TASKS AND EXERCISES
**1)** According to the recommendations on the draft Freedom of Information Bill, which clause should be left out entirely?
**2)** Continue the recommendations on the draft Freedom of Information Bill from the point where they stop.

DOCUMENT EXTRACT
┄┄┄┄┄┄┄┄┄┄┄┄┄┄┄┄┄┄┄┄

63.The draft bill should provide
a framework for transforming the "culture of secrecy"
in British government. It should be amended in the ways proposed
in this report.
64.If the draft Bill is to conform
to true Freedom of Information principles, the most important
single amendment needed is to give the Information Commissioner
a public interest override power in clause 44 to overrule a ministerial
decision under clause 14, and to order disclosure. At the very
least there should be a power for the Commissioner to publish
an opinion that a discretionary refusal to disclose was wrong
on the merits, rather than simply to issue a decision notice about
the procedure followed (paragraph 21).
65.Exemptions under the draft
Bill should conform with the current approach to Public Interest
Immunity exemptions, that is there should be scrutiny of the reasons
claimed for the exemption and not mere verification of the class
into which they fall (paragraph 23).
66.Save for a limited class exemption
for current investigations, all exemptions under clause 25 should
be subjected to the test whether they are likely substantially
to prejudice the integrity of the judicial process or right to
a fair trial (paragraph 24).
67.It should be made clear that
the primary public interest in clause 25(2) is the right of individuals
to fair investigative proceedings or personal privacy (paragraph
68.We are content that the draft
Bill should use the term "prejudice" rather than "harm"
but believe that "prejudice" alone is not enough to
justify exempting information from public access. The draft Bill
should be amended wherever "prejudice" is the test for
exemption, to require that disclosure would or would be likely
substantially to prejudice a protected public interest. Clauses
21 (defence), 22 (international relations), 23 (relations within
the United Kingdom), 24 (the economy), 26 (law enforcement), and
28(3) (decision-making) should be amended accordingly (paragraph
69.Clause 36 (power to create
new and retrospective exemptions) should be left out (paragraph
70.Background factual information
should be distinct and separable from policy advice and taken
out of the class exemption for policy advice. Non-policy development
information should be exempt only if disclosure "would substantially
or would be likely substantially to prejudice" the relevant
interests. The test should be an objective one, reviewable by
the Information Commissioner and not by the "qualified person"
(paragraphs 34 & 35).
71.The exemption in clause 37
(effect of disclosure) should be confined to information which
would substantially prejudice national security or defence if
it were to be combined with information reasonably likely to become
accessible to the public (paragraph 37).
72.The exemption in clause 17
for information intended for future publication "at some
future date (whether determined or not)" should be limited
to information to be published on a date determined, or to be
published within three months of the date of the application for
access to the information (paragraph 38).
73.The exemption in clause 18
(security matters) should be replaced by a provision that such
information is exempt only if its disclosure would substantially
or would be likely substantially to prejudice national security
or defence (paragraph 39).
74.It should not be possible for
a public authority to turn non-exempt information into exempt
information in the possession of another public authority simply
by communicating it to that public authority in confidence. The
phrase in clause 32(1)(a) should be amended to read "(but
not including another public authority)" (paragraph 43).

┄┄┄┄┄┄┄┄┄┄┄┄┄┄┄┄┄┄┄┄

EXCERPTED DATA
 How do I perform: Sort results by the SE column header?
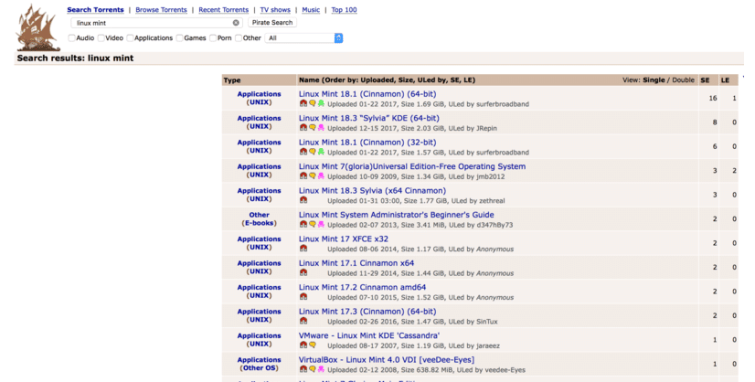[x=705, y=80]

┄┄┄┄┄┄┄┄┄┄┄┄┄┄┄┄┄┄┄┄

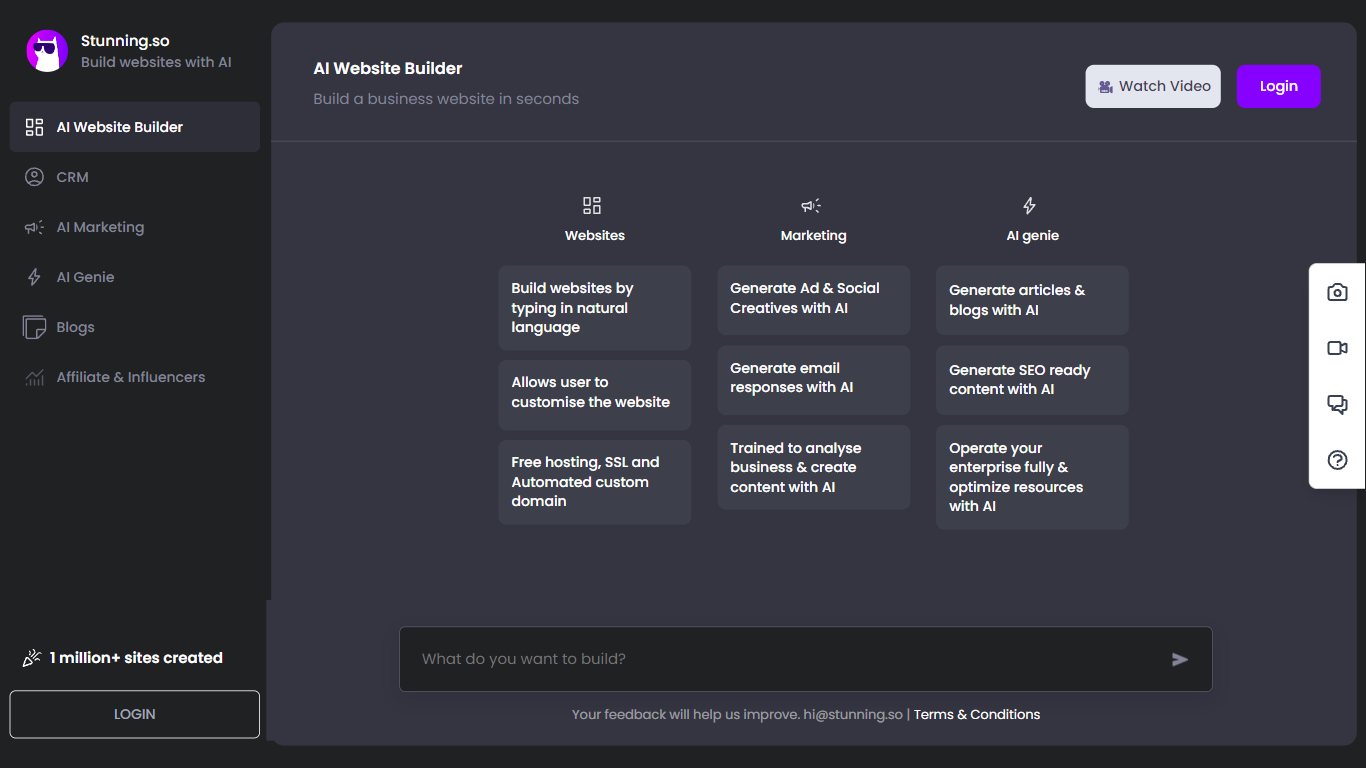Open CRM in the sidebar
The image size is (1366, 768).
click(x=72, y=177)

┄┄┄┄┄┄┄┄┄┄┄┄┄┄┄┄┄┄┄┄

THE RESPONSES
**1)** Clause 36, the power to create new and retrospective exemptions.

**2)**
75.As with other exemptions, the
test in clause 34(2) (exemption if disclosure would prejudice
commercial interests) should be whether disclosure would substantially
or would be likely substantially to prejudice commercial interests
76.The draft Bill should provide
for notice to third parties likely to be affected by disclosure,
either because the information is about them or provided by them.
They should also have an opportunity to make representations about
disclosure (paragraph 47).
77.The privilege against self-incrimination
by a public authority (clause 44(7)) should be limited to situations
where the public authority is itself an individual (paragraph
78.A.Power under Part II to refuse
to disclose the existence of information should be confined
to circumstances in which disclosure of such existence would be
likely to cause substantial prejudice to a protected interest
79.There should be a general duty
on public authorities to give reasons for refusing to disclose
information and these reasons should be made public unless their
publication would lead to harm. Even if their publication would
lead to harm, the reasons should be disclosed to the Information
Commissioner (paragraph 51).
80.Applicants should not be required
to give reasons for requesting information. Access is a right,
not a privilege with a "need to know" qualification
81.There should be a maximum period
of 20 working days (not 40 days) within which a public authority
must comply with its duty to provide information, but provision
should be made for appropriate extensions of time with the approval
of the Information Commissioner (paragraph 56).
82.The draft Bill does not need
a purpose clause but the Long Title should be amended by leaving
out the words "make provision about the disclosure of information"
and substituting "facilitate the disclosure of information".
This would clarify the draft Bill's purpose of providing a framework
for transforming the "culture of secrecy" in British
government (paragraph 57).
83.There should be effective training
for officials, with appropriate funding and staff resources to
effect a change of culture and to counter any possible backlog
in dealing with requests for access (paragraph 58).
84.The criticisms we have made
in this report about the shift from an enforceable right of public
access to discretionary disclosure apply also to the release of
historical records. The proposed code of practice on records management
must give clear and robust guidance on best practice, including
the handling of electronic records (paragraphs 59 & 60).
85.It should become the rule that
the pre-legislative scrutiny of any Bill which the government
intends to include in the legislative programme beginning in the
autumn should begin not later than the previous Easter. Joint
committees for pre-legislative scrutiny would be a better use
of Parliament's limited resources (paragraphs 63 & 64).